#### [PROVIDED DATA]
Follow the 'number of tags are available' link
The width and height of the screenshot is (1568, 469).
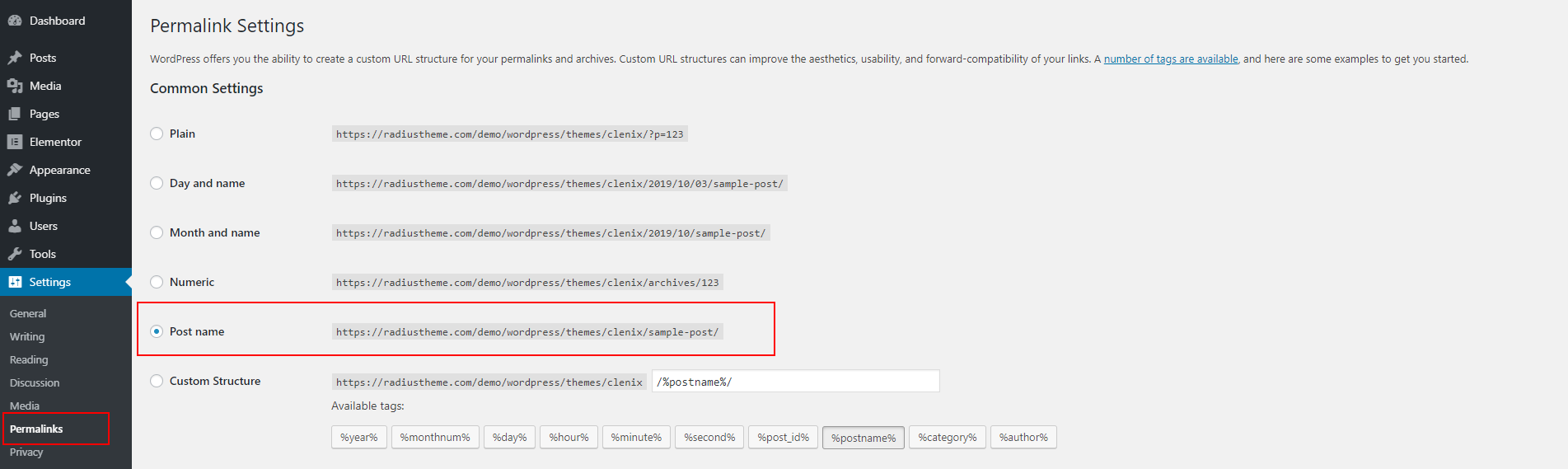coord(1171,59)
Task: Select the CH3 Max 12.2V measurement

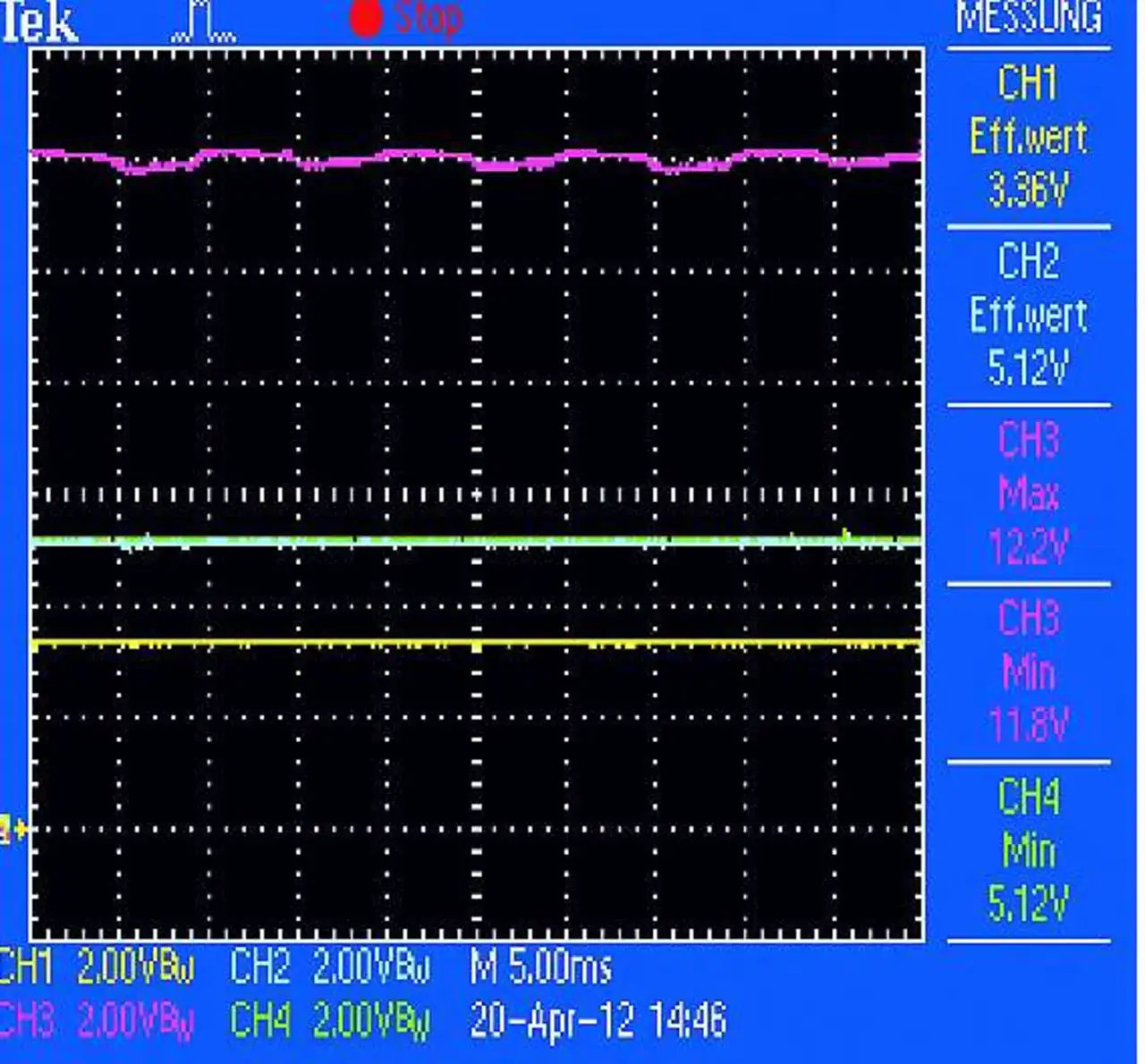Action: coord(1029,494)
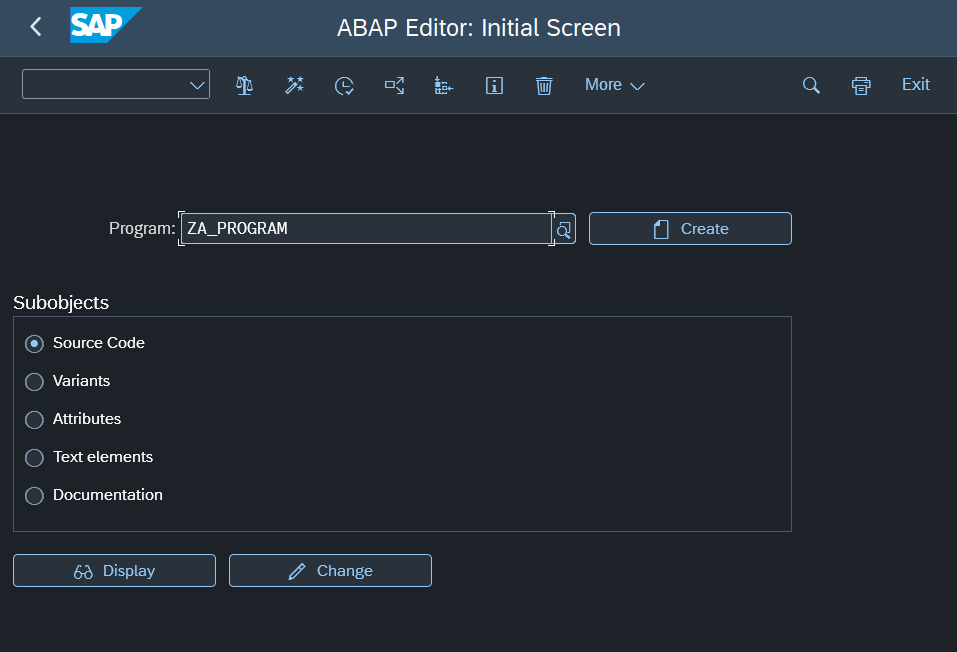
Task: Open value help for Program field
Action: [563, 229]
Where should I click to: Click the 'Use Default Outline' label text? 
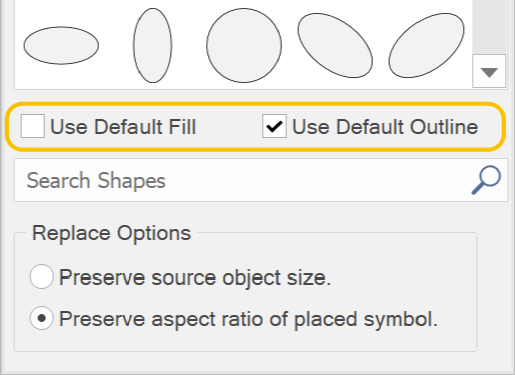tap(385, 127)
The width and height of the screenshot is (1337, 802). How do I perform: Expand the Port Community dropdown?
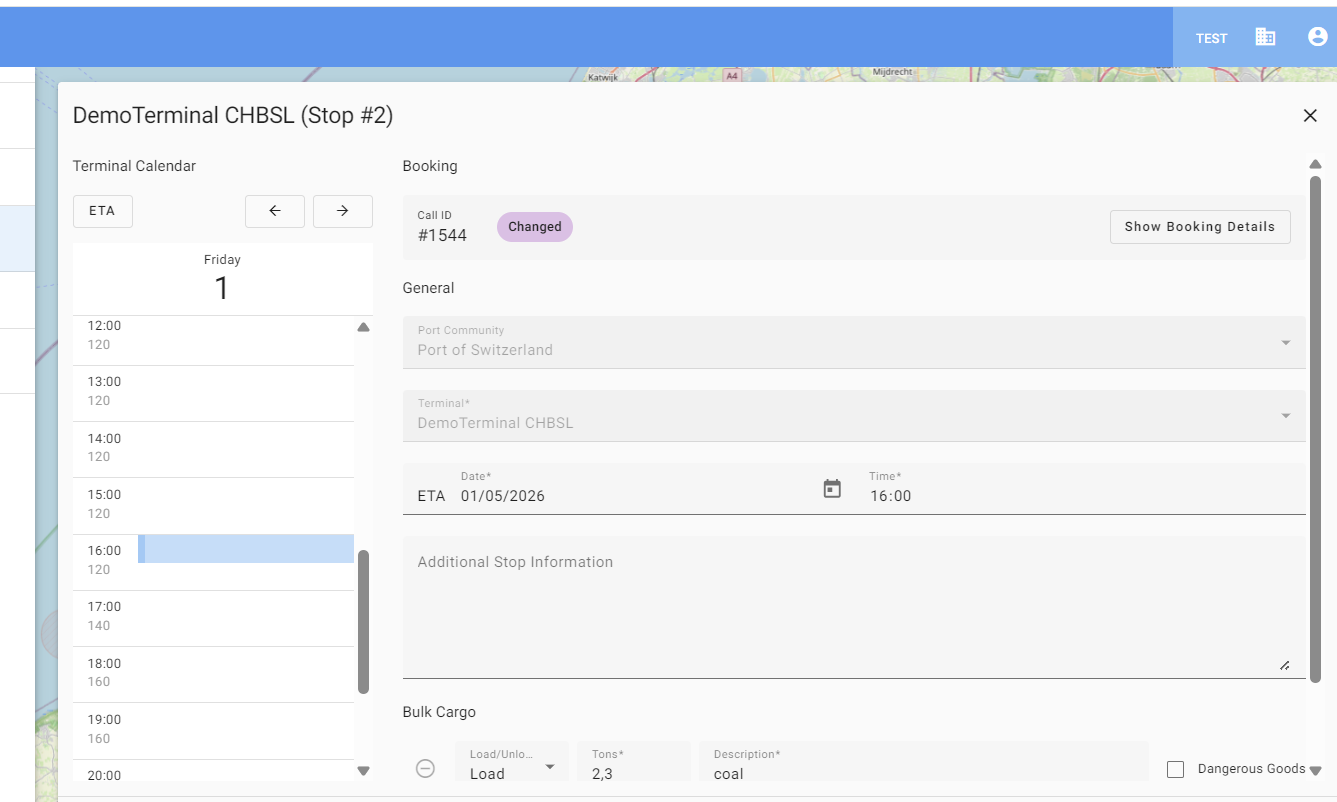pyautogui.click(x=1285, y=343)
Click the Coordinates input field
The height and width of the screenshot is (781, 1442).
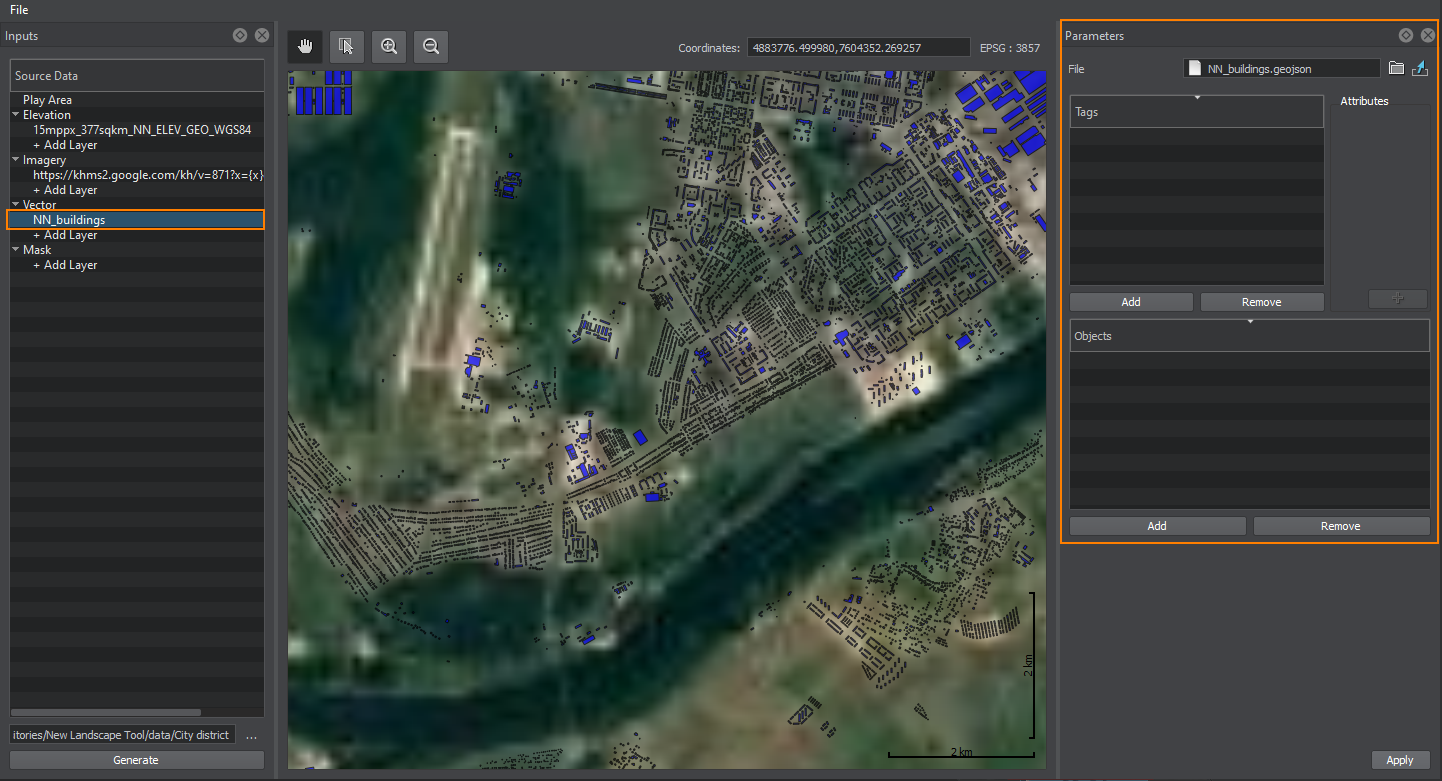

#### [TASK GOAL]
The answer consists solely of the lines from the one holding "Click the Coordinates input field" through the final line of the records, both ends included, each duplicated exactly. Leave images out.

#### [FINISHED EXERCISE]
Click the Coordinates input field
The height and width of the screenshot is (781, 1442).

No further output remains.